■ WHAT YOU WILL DO ■
Skip all pictures; return exactly the lines from the one containing "Go to Packages in the sidebar" through the end of the data.

-.-.-

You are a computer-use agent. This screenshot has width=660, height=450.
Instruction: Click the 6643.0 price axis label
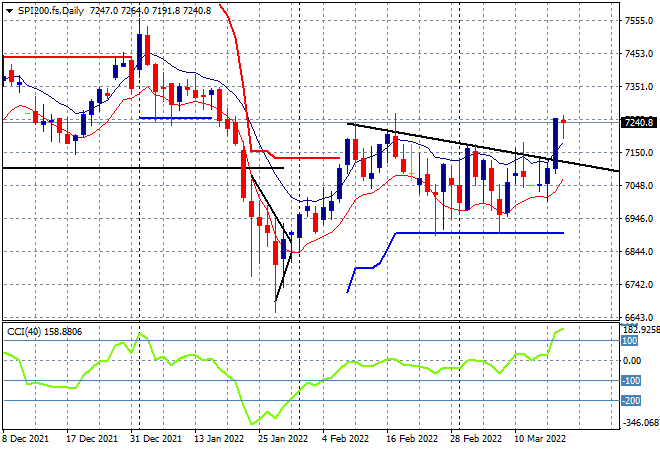(637, 317)
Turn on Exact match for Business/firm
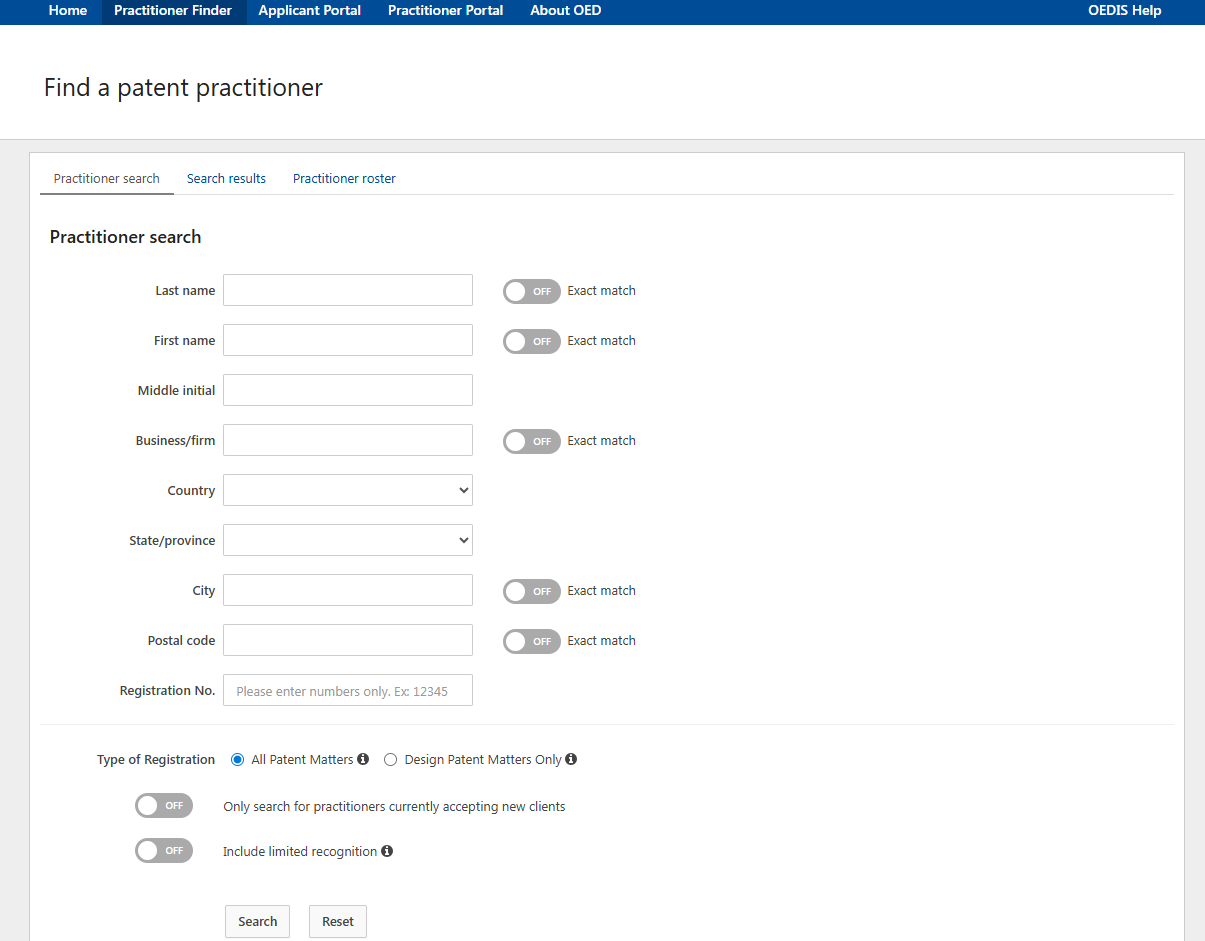1205x941 pixels. tap(531, 441)
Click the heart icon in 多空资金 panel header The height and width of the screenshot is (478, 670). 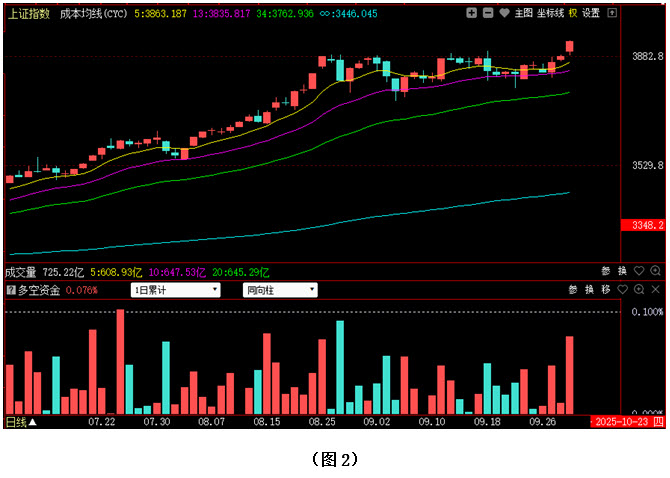coord(623,290)
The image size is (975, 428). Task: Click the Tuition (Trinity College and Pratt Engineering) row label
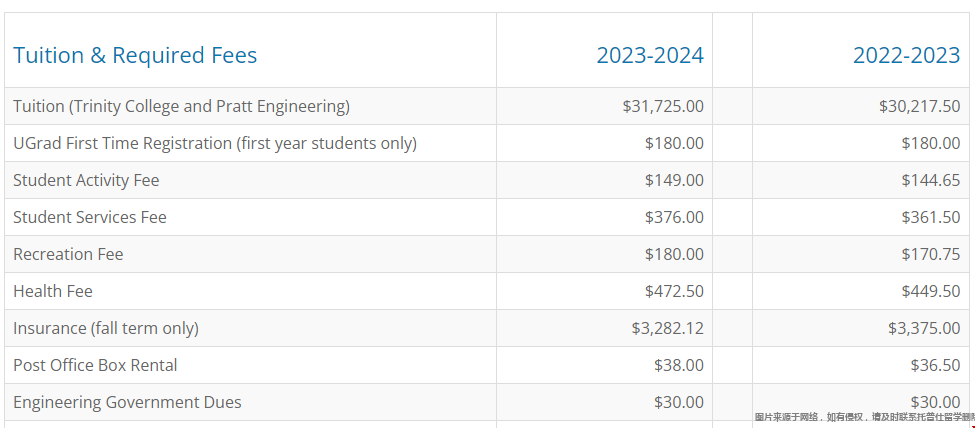(182, 106)
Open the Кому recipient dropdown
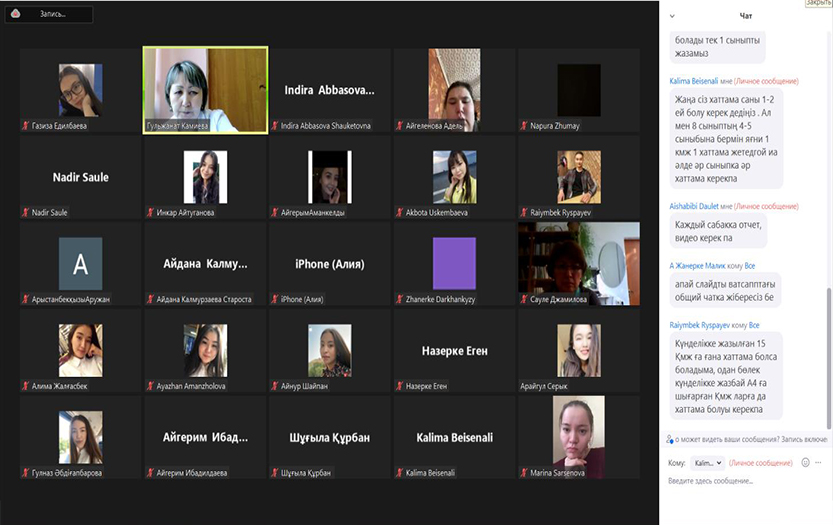Image resolution: width=833 pixels, height=525 pixels. pos(707,463)
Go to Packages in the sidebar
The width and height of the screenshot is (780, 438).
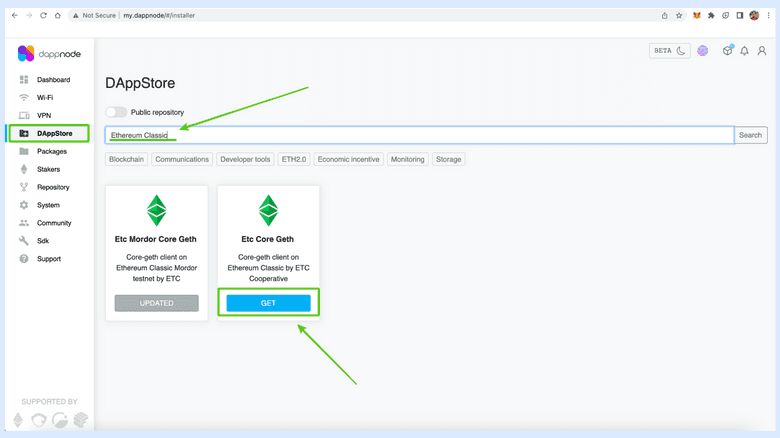click(51, 151)
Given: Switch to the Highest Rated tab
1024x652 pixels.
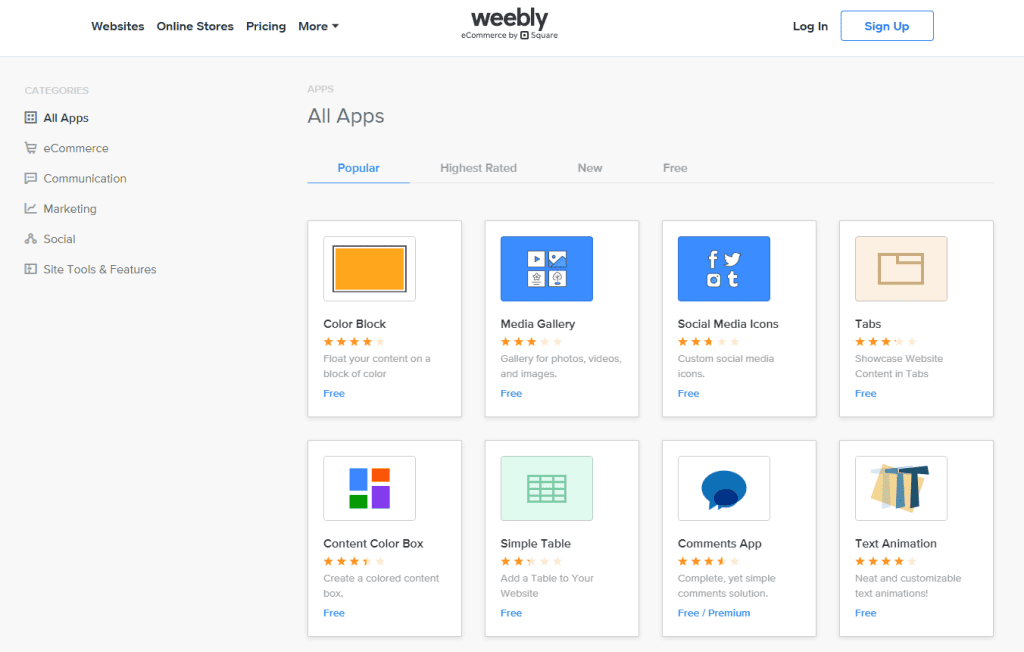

-.-.-

■ RESPONSE BOX ■
Go to Packages in the sidebar
The width and height of the screenshot is (780, 438).
click(51, 151)
Given: Switch to the Highest Rated tab
1024x652 pixels.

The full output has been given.